In classroom settings, peer review should be a supportive
activity, not a judgmental one. For a peer review
to be useful, both the author and the reviewer must understand
what topics need to be covered and which should be avoided.
In my first-year college composition classes that required peer
reviews, the reviews worked poorly when
students thought they had to rewrite the paper they were
reading. (Some English teachers also confuse giving feedback with
correcting papers.)
Reviews worked well both in person and online when students looked
at five elements that mean the difference between the author
getting a decent grade and lousy one.
1) Does the paper follow directions?
Students are uniquely qualified for giving feedback to other
class members on this first topic because they know what the
directions for the assignment were. If Caitlin thinks Joshua
didn't follow directions, one or the other of them will have a
learning experience.
2) Is the paper unified?
A unified essay is unified around a thesis statement. It
is impossible for peer reviewers to tell if an essay is unified
unless they can correctly identify the paper's thesis.

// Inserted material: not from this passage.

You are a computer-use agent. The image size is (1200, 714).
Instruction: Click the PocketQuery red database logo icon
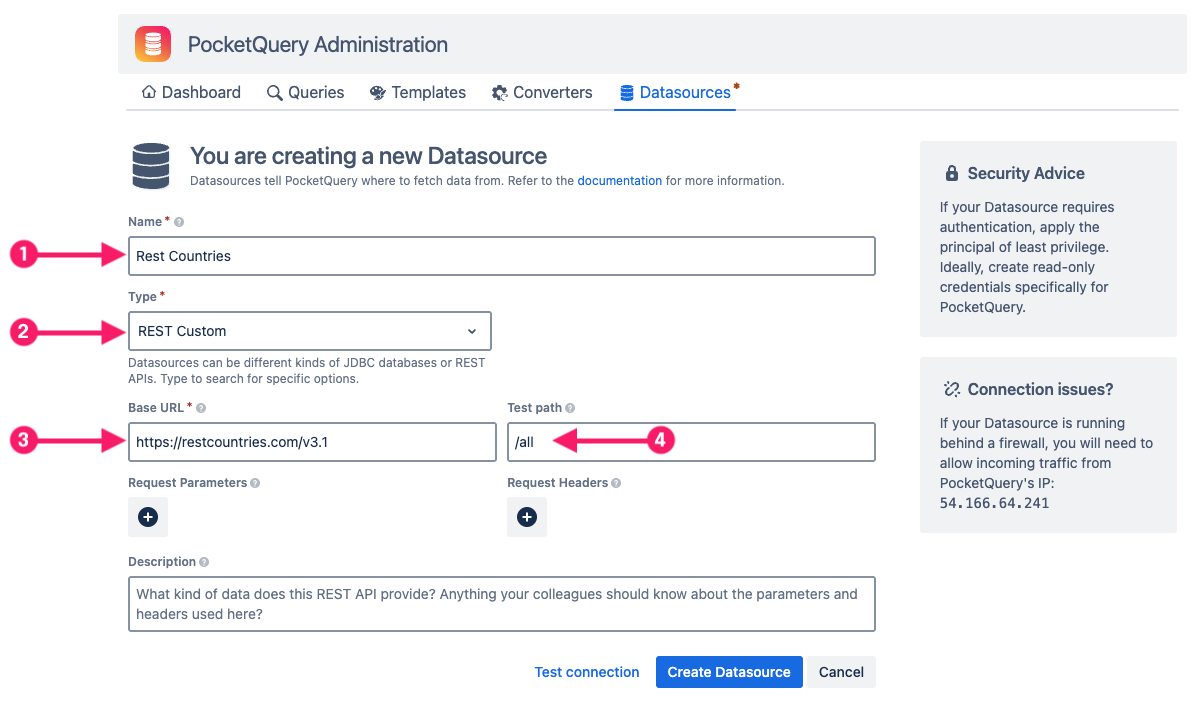click(152, 44)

Train your students to write out the thesis when they are
the readers. Putting on paper what they understood the author to
say forces readers to make an effort to understand the author.

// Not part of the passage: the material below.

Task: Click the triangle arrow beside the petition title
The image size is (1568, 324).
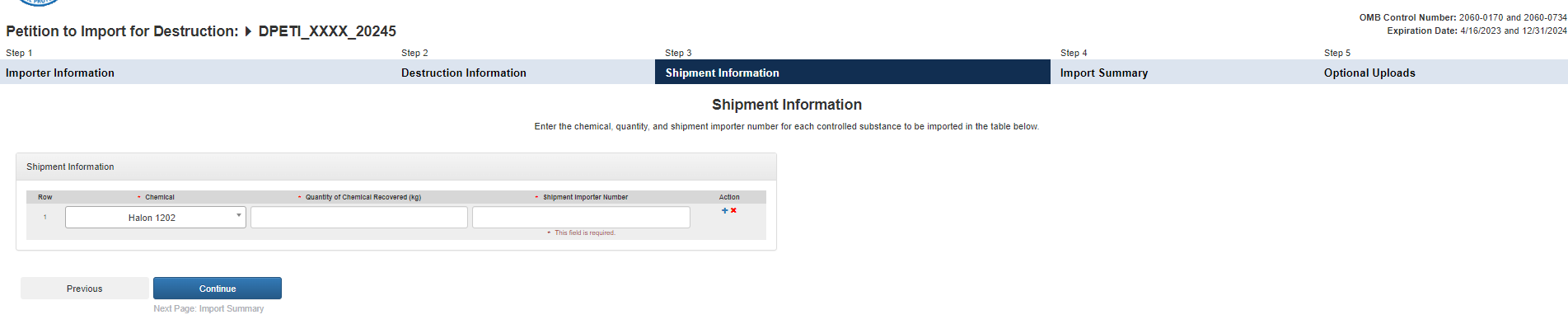Action: click(x=248, y=31)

Moreover, if the readers have to write the thesis, neither author
nor reader can resort to saying, "You know what I mean"

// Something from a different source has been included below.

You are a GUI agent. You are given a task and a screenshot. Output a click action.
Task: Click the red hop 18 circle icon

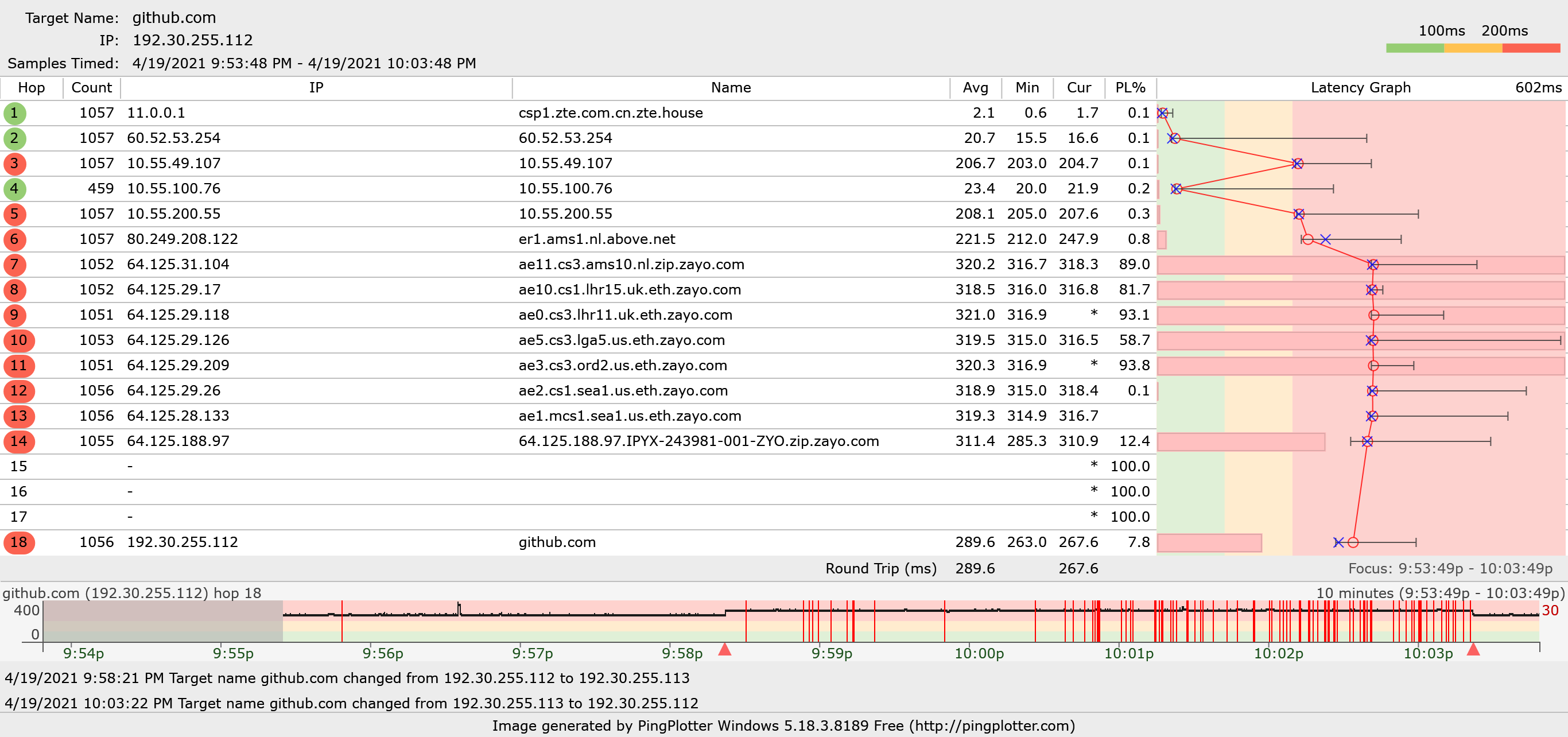pos(19,542)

to cover their embarrassment.
If the peer reviewer can't identify the author's thesis, the
problem is the writer not the reader. Writers' must make their
points clearly.
The peer review ends if the reader cannot identify a thesis.
3) Is the paper coherent?
Peer reviewers are not going to talk to authors about coherence.
They'll say things like, "I wasn't sure how this sentence
is related to your point."
The writers must make their theses and topic sentences unambigious
or a paper cannot be coherent.
The peer reviewer doesn't need to fix anything
in the paper. The peer reviewer merely lets the author know something
needs to be fixed.
4) Is the evidence convincing?
The student reader substitutes for the author's audience in giving
feedback about whether the evidence the writer presented is convincing.
Peer readers can note how the people and organizations the author
mentions in each paragraph. If no source is mentioned,
the reader can ask specifically, "What is your source for
this information?"
A classmate can also identify where the writer should tweak the
paper to make the relevance of the evidence clear.
Perhaps the writer forgot to mention the source's credentials.
Or perhaps the writer failed to explain how the evidence supports
the thesis.
It is easier for a peer reviewer to spot those kinds of problems
than for the author to see them.
5) Is the organization clear?
Beginning writers are likely to have organizational problems because
they had overlapping points in their writing skeletons.
They may not see the problem until a reader giving feedback points
out that they have redundant information.
Students will accept that verdict far more readily from a classmate
than they will from you. If you tell them they said the same thing
three times, they'll get huffy and say it's your fault: if you didn't
require such long papers, they wouldn't have to write so much.
For peer reviewers, the hardest part of giving feedback in this
manner is writing out the thesis statement.
The hardest part your job may be convincing students that peer
reviewers accomplish their jobs by giving feedback even if that
feedback is that they cannot identify the author's thesis.